====== TEXT EXCERPT
# Wishing myself luck



## jennifer1986 (Feb 4, 2012)

Not really looking for advice, just feel like talking.

I posted couple times regarding different issues and quite a few people said I was singing myself praise or not saying a good thing about my H. It must be the way I write on internet forum because although I have QUITE A BIT to vent regarding H's negativity (towards me), he is a good guy. I hope I write this one with a more humorous tone.

Yesterday H went hiking and encountered a BEAR (Mom with cub) in the park. He FREAKED OUT. Called me on the cell and portrayed himself as looking at death straight in the eyes. I at first was a little concerned but more research (online) revealed around this park that bear is often spotted and she has never harmed anyone, just looking for trash to dig thru. Anyways, last night I finally coaxed him into bed, but he was still talking about the @#$%& bear. I simply took off PJ and his shirt so FINALLY he got the hint. Unfortunately, he was soft. I gave the most awesome BJ in this galaxy, got him hard enough, then he started doing it so quickly I was like hey slow down. He frowned and said if he slowed down he would lose it, and he did. I went back to getting my jaw sore and revived the dead one more time, then he came so quickly I was like Ohhhhhhh.

So I said, hmmm, it's the bear scare. But I managed to sleep peacefully without going crazy over my [email protected]$niness .

Today we had a pleasant lunch together and nice talks without fighting. Then I thought...why not....and downloaded the 30-day trial for Cialis (free), wrote a prescription (this has been done before. You can only get one month free every year and he was jumping at the good deal ). He was very enthusiastic and we passed by the pharmacy on the way out. H said he saw the pharmacist snicker. I was like yeah right you know how many people fill that Rx daily?
============
WORK REQUIRED » Reproduce the forum post word for word between "So I said, hmmm, it's" and "that Rx daily?", inclusive.
====== LISTED ENTRIES
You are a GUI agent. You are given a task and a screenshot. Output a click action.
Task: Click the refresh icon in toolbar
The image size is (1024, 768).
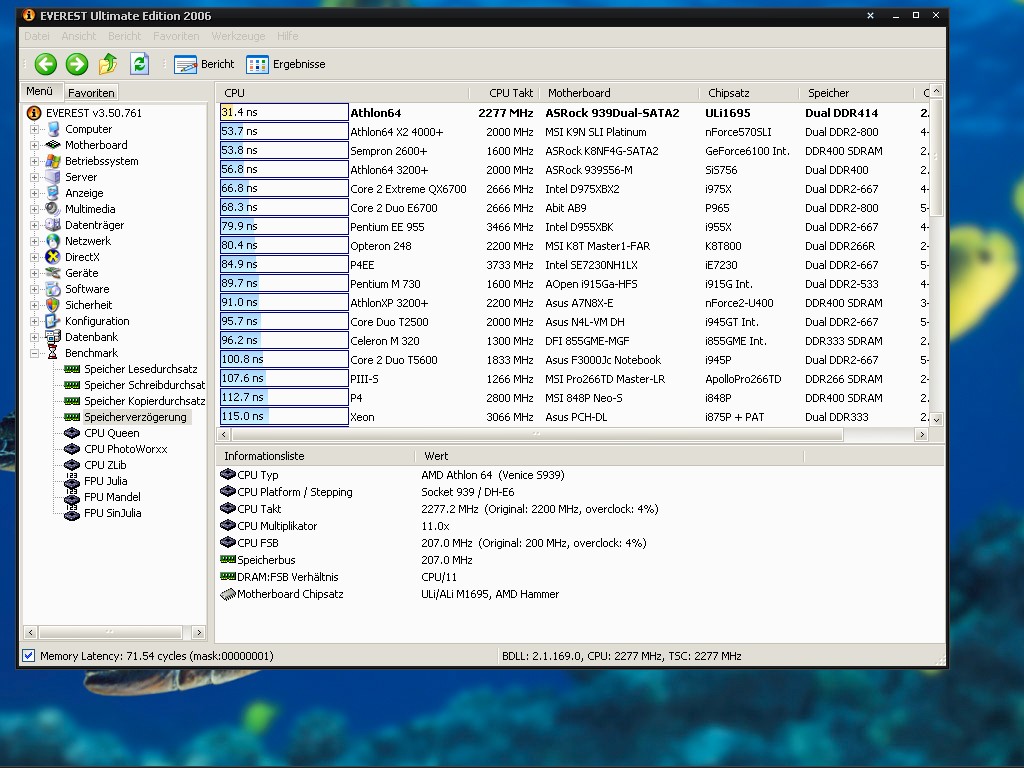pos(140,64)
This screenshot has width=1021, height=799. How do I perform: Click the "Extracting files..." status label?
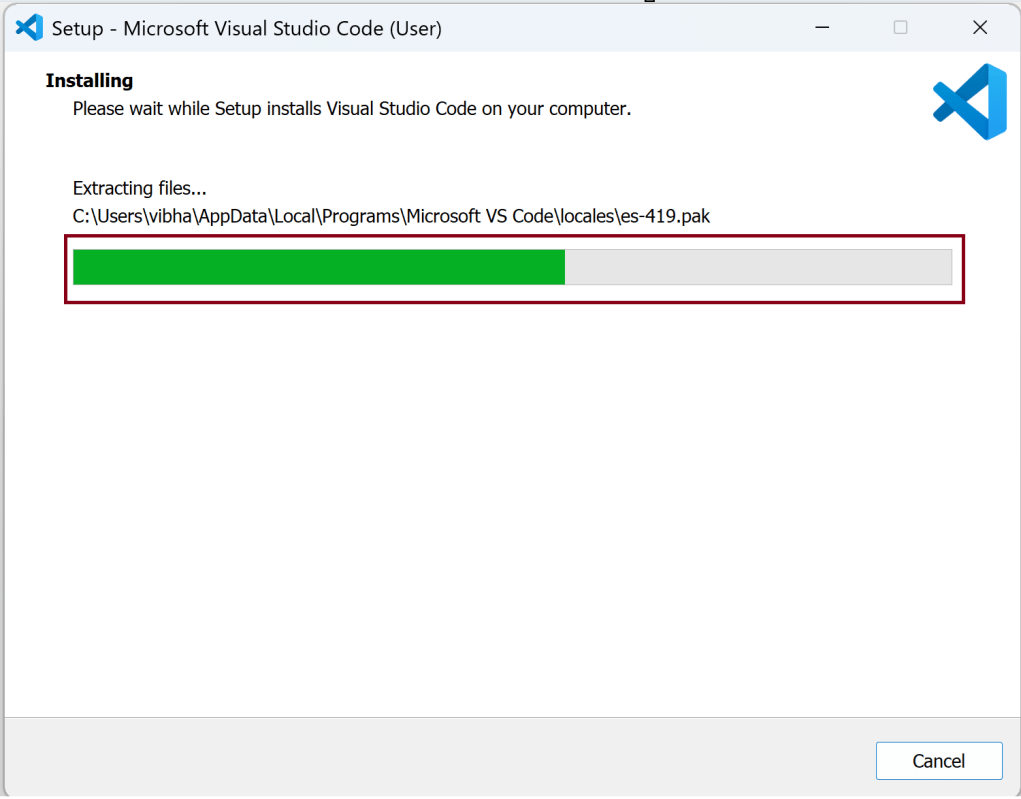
============
====== LISTED ENTRIES
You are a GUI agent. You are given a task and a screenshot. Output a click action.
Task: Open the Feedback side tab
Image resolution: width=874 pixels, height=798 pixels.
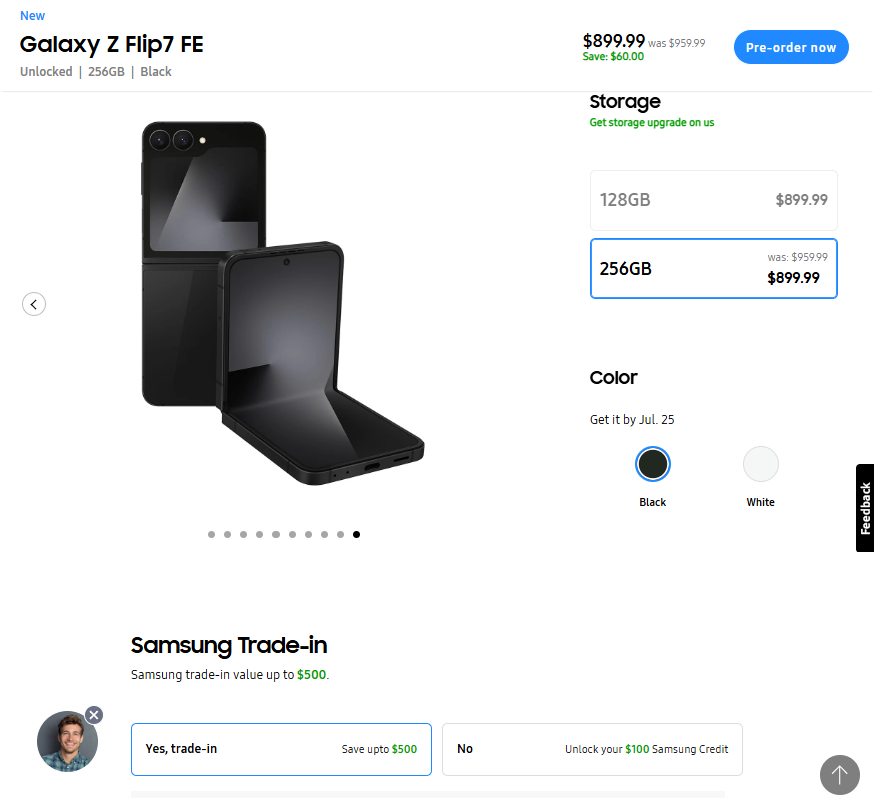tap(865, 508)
============
====== LISTED ENTRIES
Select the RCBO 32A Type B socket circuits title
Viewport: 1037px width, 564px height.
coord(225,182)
============
RESULT OF THIS TASK »
So I said, hmmm, it's the bear scare. But I managed to sleep peacefully without going crazy over my [email protected]$niness .

Today we had a pleasant lunch together and nice talks without fighting. Then I thought...why not....and downloaded the 30-day trial for Cialis (free), wrote a prescription (this has been done before. You can only get one month free every year and he was jumping at the good deal ). He was very enthusiastic and we passed by the pharmacy on the way out. H said he saw the pharmacist snicker. I was like yeah right you know how many people fill that Rx daily?